Part I Prompt Engineering

Chapter 4

Evaluate Prompts

Role in This Book

The prompt that worked yesterday may not behave the same way tomorrow. CH02 defined the Prompt Contract. CH03 turned vague requests into product specs, acceptance criteria, ADRs, and eval seeds. The next question is operational: how do you decide whether one prompt is actually better than another?

Prompt Engineering only becomes engineering when prompt quality is evaluated rather than assumed. That requires eval cases, rubrics, regression checks, and version comparison. The 2026 edition does not keep the scope at prompt wording alone. Even if the Prompt Contract looks good, the overall work can still fail when tool calls, approval handling, trace quality, or cost / latency behavior drift. This chapter therefore starts with prompt-level evaluation and extends the frame to workflow-level evaluation.

Learning Objectives

Design eval cases, rubrics, judge logic, and human spot-checks as separate tools
Add workflow metrics and trace review to prompt regression comparison
List quality, tool-call behavior, cost / latency, and approval signals as comparison points during model updates

Outline

1. Good prompts and workflows can be evaluated

2. Build an eval set

3. Distinguish rubrics, goldens, judges, and human spot-checks

4. Run prompt regression tests and review traces

5. Version and compare prompt changes

1. Good Prompts and Workflows Can Be Evaluated

Prompt quality should be judged by behavior, not by impression. A prompt for FEATURE-001 might appear successful once, but a single success does not prove that the prompt is good. The input may have been unusually easy, or the model may have filled in missing details in a convenient way. The engineering question is whether the prompt remains stable across similar tasks, boundary cases, and later revisions.

The 2026 edition does not limit the evaluation target to the prompt text alone. A Prompt Contract can be structurally sound and still lead to poor work if tool calls cross the boundary, approval-required steps are not surfaced, traces are missing, or cost / latency behavior becomes wasteful. This chapter keeps prompt-level evaluation as the foundation while making room for workflow-level evaluation.

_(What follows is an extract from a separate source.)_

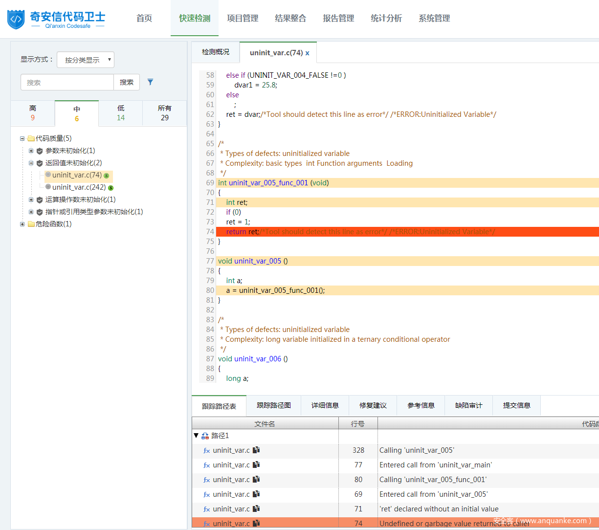Click shield icon next to 参数未初始化(1)
The width and height of the screenshot is (599, 530).
[x=40, y=151]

Lens	What it checks	Covered in this chapter?
Prompt-level evaluation	whether purpose, constraints, completion criteria, and output schema remain stable	Yes
Workflow-level evaluation	whether tool calls, approvals, traces, and evidence close reliably	Yes
Context-level evaluation	whether the right artifacts stay visible to the agent over time	Later chapters cover it in depth
Harness-level evaluation	whether verify, retries, restart, and evidence capture work	Later chapters cover it in depth

Good prompts and workflows can be evaluated. If they cannot be evaluated, they also cannot be improved or versioned reliably.

2. Build an Eval Set

An eval set is a list of inputs that are likely to expose prompt or workflow weaknesses. It is not just a collection of random examples. The most useful cases are the ones that stress the workflow with ambiguity, missing information, scope pressure, approval waits, reporting drift, and tool misuse.

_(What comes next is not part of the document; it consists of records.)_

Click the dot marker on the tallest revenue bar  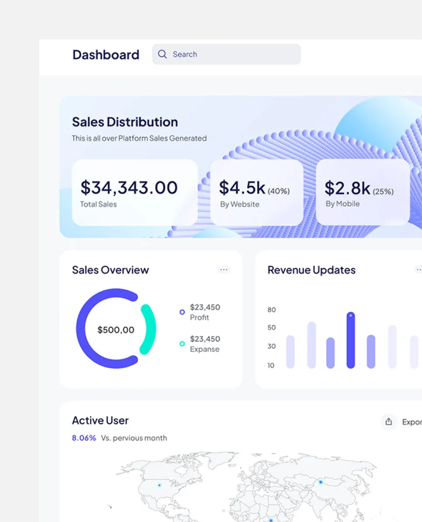click(x=350, y=315)
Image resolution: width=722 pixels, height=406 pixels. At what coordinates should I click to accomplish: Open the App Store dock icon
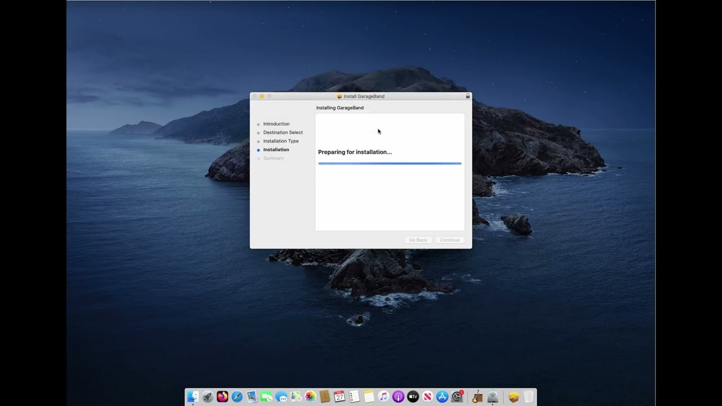pyautogui.click(x=442, y=397)

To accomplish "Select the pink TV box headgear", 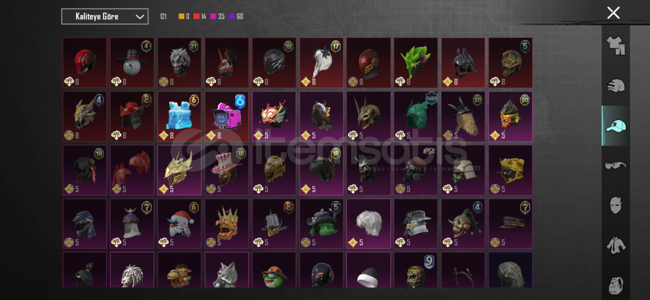I will click(227, 116).
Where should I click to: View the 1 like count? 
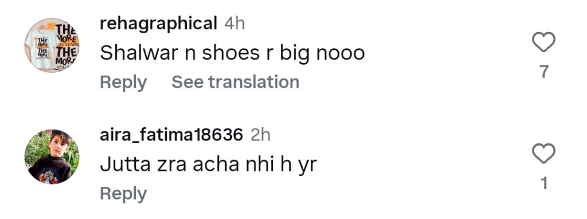coord(545,183)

evals/prompt-contract-cases.json defines cases across feature-contract and bugfix-contract. The set is small, but it already covers several failure patterns.

whether the prompt keeps FEATURE-001 inside scope
whether the prompt handles missing information explicitly
whether docs, acceptance criteria, and ADRs remain part of the artifact-sync boundary
whether structured output and output_version remain stable
whether approval-required steps stop correctly
whether the bugfix contract preserves its regression guard
whether the final report remains reviewable

A practical sequence is:

list the failure modes - scope creep - missing information - artifact update drift - missing verify requirements - approval-boundary violations - tool misuse - cost / latency waste
assign at least one case to each failure mode
define must_include and must_not_include
reuse the same cases after every prompt revision

An eval set is not a one-time asset. When a new failure is discovered, the correct response is to add a case that reproduces it. That is the foundation of prompt and workflow regression checking.

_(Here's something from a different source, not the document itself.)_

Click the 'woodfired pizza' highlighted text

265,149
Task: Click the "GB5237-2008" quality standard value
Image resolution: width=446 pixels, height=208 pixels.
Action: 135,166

3. Distinguish Rubrics, Goldens, Judges, and Human Spot-checks

Prompt evaluation works better when goldens, rubrics, judges, and human spot-checks are treated as separate tools.

Method	Best for	Weakness
Golden	fixed section order, fixed wording, short outputs	brittle when wording varies
Rubric	requirement shaping, design comparison, structured free text	needs scoring logic or reviewer design
Judge	scaling a rubric-like decision over many runs	can inherit the judge model's own bias or drift
Human spot-check	high-risk edge cases, approval correctness, subtle quality review	expensive and hard to scale

The outputs in CH03, such as a product spec or ADR, contain free text. A full-string golden would reject good answers simply because the wording is different. That is why CH04 centers the rubric. evals/rubrics/feature-spec.json defines criteria such as Objective, Scope, Inputs, Constraints, Completion, Missing Information, approval boundary, and structured output.

The rubric does not ask whether the output matches an ideal paragraph verbatim. It asks whether the result is usable as an implementation-ready artifact. Goldens still help for section names and output ordering. A judge can help score a larger set consistently. Human spot-check remains necessary where approval correctness, subtle scope handling, or ambiguous trade-offs still need review. The engineering move is to pick the right evaluation tool for the right failure mode rather than overloading one method.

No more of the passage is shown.